= Textabschnitt =
▽

Die Kampagne hat die aktuellen Grenzen und Möglichkeiten militanter Politik in der BRD sichtbar gemacht.

Was waren die Erfolge? Wo liegen die Versäumnisse? Was lässt sich daraus lernen? Wie kann es weitergehen?

Mit dem Vorschlag für eine "breite militante Kampagne" zum G8-Gipfel, den die Gruppe "AUGUST" vor 2 Jahren unterbreitet hatte, waren aus unserer Sicht vor allem 3 Zielvorstellungen verknüpft, die wir spannend fanden:
1) die Kampagne sollte ein langfristiges Projekt sein, das militante Politik breit wahrnehmbar zu einem politischen Faktor machen und die Dominanz reformistischer Ansätze in der linken, speziell der Antiglobalisierungsbewegung, zurückdrängen sollte.

△

= Datenauszug =
▽

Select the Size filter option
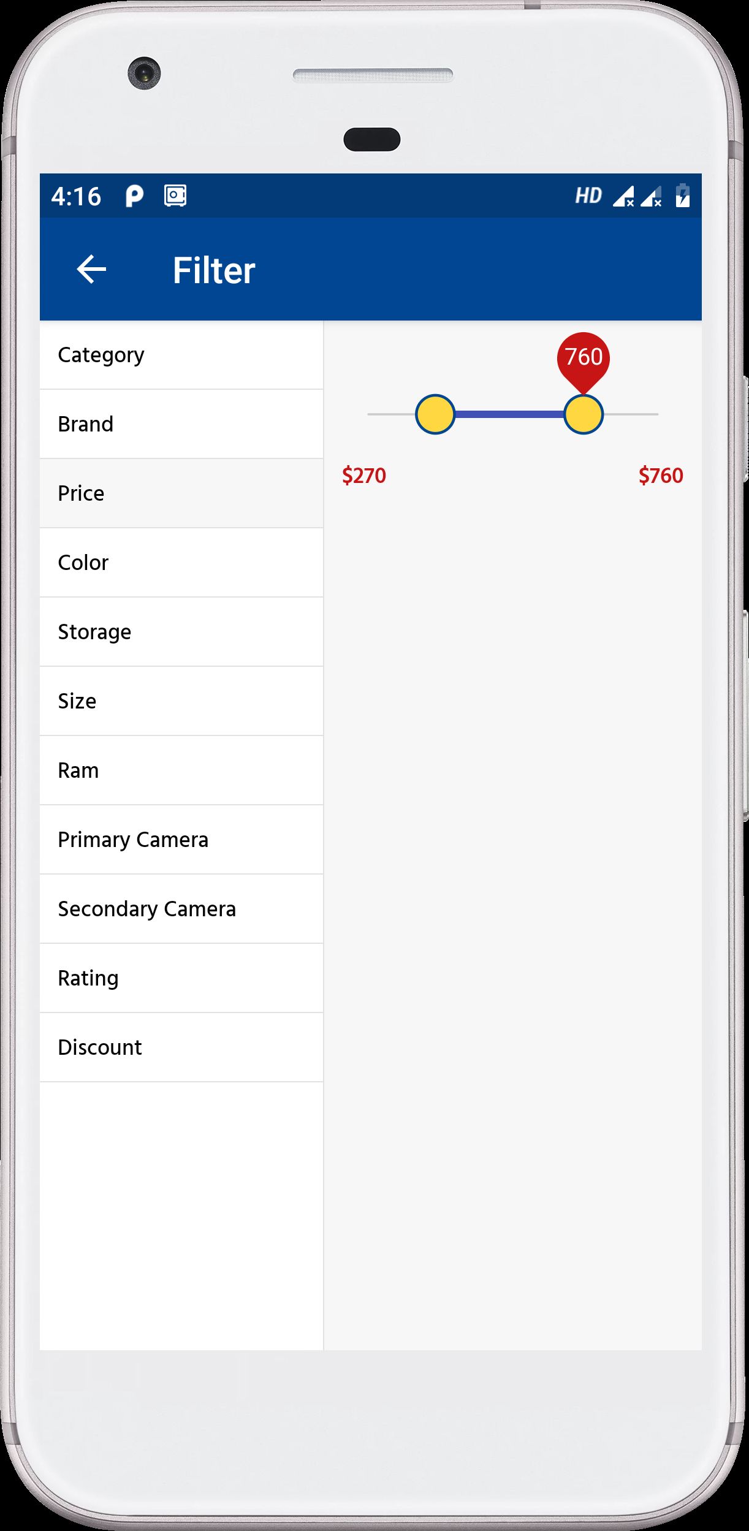749x1531 pixels. pos(181,701)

△

= Arbeitsauftrag =
Schreib den Textabschnitt über die militante Kampagne zum G8-Gipfel im Anschluss an seinen letzten Satz weiter. Die Daten haben mit dem Textabschnitt nichts zu tun.

= Antwort =
2) sie sollte zu einer Konsolidierung und Verbreiterung linksradikaler Politik beitragen und neue Gruppen für militante Politik gewinnen.
3) sie sollte die unterschiedlichen Bereiche, Ebenen und Strukturen imperialistischer Herrschaft und kapitalistischer Ausbeutung aufzeigen, praktisch angreifen und Verbindungslinien zwischen emanzipatorischen Kämpfen in der BRD, wie auch zwischen Metropole und Trikont herstellen. (siehe dazu Interim 622, Erklärung zum Anschlag auf W. Marnette vom August 2oo5, "Ein anderer Bildschirmtext ist möglich")
Wie leider oft, fällt das Ergebnis gemessen an den Zielen etwas bescheidener aus.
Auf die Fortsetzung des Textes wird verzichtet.